There are, for instance, Agamas in which the order of arrangement of the padas, follows exactly the chronology herein explained; while there are also others in which the arrangement is reversed, due possibly to a later deliberate desire to follow logic of theoretic sequence in preference to the order of natural evolution. Temples are very ancient institutions, though only less ancient than the Upa-nishats of undoubted antiquity. And there is no doubt that, though the first impulse to temple-worship had come from the Kashmirian Region, the institution flourished in South India with considerable pomp and circumstance. The construction of the sacri-ficial pavilion for the performance of the Srauta rites, is, as made out from the Sulba-Satras, chiefly astronomical in design and import. And not less so is that of the temple, every part of which has an analogue with either an astronomical phenomenon or a zodiacal convention. And this astronomical significance of the temple-symbolism, runs, in some of the Agamas, side by side with the spiritual import that we have learnt to associate with the same symbolism.

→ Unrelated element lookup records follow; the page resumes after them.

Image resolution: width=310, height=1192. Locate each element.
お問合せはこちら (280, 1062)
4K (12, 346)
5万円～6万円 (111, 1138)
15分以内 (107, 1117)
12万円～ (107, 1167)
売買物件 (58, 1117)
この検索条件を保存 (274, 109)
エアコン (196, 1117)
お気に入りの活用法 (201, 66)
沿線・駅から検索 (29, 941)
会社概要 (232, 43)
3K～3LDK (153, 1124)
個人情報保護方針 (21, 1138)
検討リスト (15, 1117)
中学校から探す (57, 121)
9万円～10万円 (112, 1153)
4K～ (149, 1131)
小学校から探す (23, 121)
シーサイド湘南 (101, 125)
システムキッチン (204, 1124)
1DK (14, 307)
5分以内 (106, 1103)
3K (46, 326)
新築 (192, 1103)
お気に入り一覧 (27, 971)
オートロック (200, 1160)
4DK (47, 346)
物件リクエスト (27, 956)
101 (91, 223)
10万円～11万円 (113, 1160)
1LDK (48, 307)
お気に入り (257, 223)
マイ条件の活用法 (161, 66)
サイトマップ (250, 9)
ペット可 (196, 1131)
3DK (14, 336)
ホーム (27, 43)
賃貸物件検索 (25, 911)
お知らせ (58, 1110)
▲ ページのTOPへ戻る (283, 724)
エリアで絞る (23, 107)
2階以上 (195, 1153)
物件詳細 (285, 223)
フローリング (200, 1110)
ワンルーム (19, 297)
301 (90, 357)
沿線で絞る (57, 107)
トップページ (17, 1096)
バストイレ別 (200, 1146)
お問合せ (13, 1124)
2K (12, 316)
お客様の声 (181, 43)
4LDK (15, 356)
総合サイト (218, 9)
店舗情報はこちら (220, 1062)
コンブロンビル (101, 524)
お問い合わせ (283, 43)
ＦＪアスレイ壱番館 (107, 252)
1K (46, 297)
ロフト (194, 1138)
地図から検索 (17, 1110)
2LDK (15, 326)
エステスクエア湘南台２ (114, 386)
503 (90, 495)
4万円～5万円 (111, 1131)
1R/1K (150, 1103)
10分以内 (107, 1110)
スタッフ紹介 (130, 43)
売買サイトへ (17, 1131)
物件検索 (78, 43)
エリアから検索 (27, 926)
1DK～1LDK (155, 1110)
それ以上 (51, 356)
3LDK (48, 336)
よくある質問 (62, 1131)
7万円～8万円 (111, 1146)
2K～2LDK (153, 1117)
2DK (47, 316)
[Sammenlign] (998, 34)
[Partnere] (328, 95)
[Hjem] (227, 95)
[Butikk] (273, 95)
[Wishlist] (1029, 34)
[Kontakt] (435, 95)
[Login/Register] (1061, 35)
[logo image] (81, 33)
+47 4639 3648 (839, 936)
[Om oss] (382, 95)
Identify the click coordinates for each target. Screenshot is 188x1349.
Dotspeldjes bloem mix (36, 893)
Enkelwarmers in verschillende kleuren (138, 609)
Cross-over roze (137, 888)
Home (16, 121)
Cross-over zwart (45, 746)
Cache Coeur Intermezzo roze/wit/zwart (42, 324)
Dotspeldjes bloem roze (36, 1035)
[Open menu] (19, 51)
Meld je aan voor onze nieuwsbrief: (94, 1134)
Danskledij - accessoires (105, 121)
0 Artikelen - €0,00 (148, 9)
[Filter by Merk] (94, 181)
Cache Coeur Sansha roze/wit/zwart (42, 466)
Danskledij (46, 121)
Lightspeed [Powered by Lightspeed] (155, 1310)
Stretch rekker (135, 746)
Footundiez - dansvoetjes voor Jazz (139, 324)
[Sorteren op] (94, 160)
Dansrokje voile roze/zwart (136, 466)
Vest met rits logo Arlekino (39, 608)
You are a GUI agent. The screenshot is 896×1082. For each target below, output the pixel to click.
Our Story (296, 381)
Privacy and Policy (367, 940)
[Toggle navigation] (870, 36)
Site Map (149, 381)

There are also phases of the Saiva-darSana in which the temple-worship is not regarded with favour, either because it is not considered directly contributory to one's spiritual uplift-ment and eventual Emanciption, or because it proves, at a specific stage, an out-worn and jejune observance unsuited to the spiritual wants of the votary.

The Agamas have branched out from the same stem of the Vedic tree that produced the earlier Upanishats, and were at one time as wide-spread in India as the Upanishats themselves. Like the Upanishats, the Agamas also became, in course of centuries, the basis of a number of creeds which, though unanimous in accepting the essentials of the Agamic teaching, were divergent as regards rituals, observances and minor unessential details. The earliest concretion of the Agamic doctrines as a code of systematic dogmatics, had its birth in Kashmir, under the name of Spanda and Pratyabijna darsanas, which gradually swayed the whole of the trans-Vindhyan Upper India. It is not a safe procedure to associate, as some do, the early origins of the Lakutisa-Pasupata with those of any the phases of the Saiva-darsana that recognises the Saivagamas as its infallible scriptures of authority, since the dividing-line between the two forms of faith, is formed by the circumstance that the Lakutisa-Pasupata (which, at present, is confined to the upper parts of the Bombay Presidency), does not take its stand on the Saivagamas. The stream of the Pratyabhijna and the Spanda flowed south, and became the parent of the Vira-Saiva system that, in its turn, grew influential in and round about the Deccan. An earlier current of the Pratyabhijna and the Spanda had, in the meantime, found its way into South India, to form the nucleus of what later on, in the days of the mediaeval theologians, became the compact system of the Suddhasaivadarsana. The philosophy that is at the back of all these three darsanas, is the Agamanta which is known by various names, the chief of which being the appellation Saiva-Siddhanta ( = 'the logical conclusion established by the Saiva-darsana').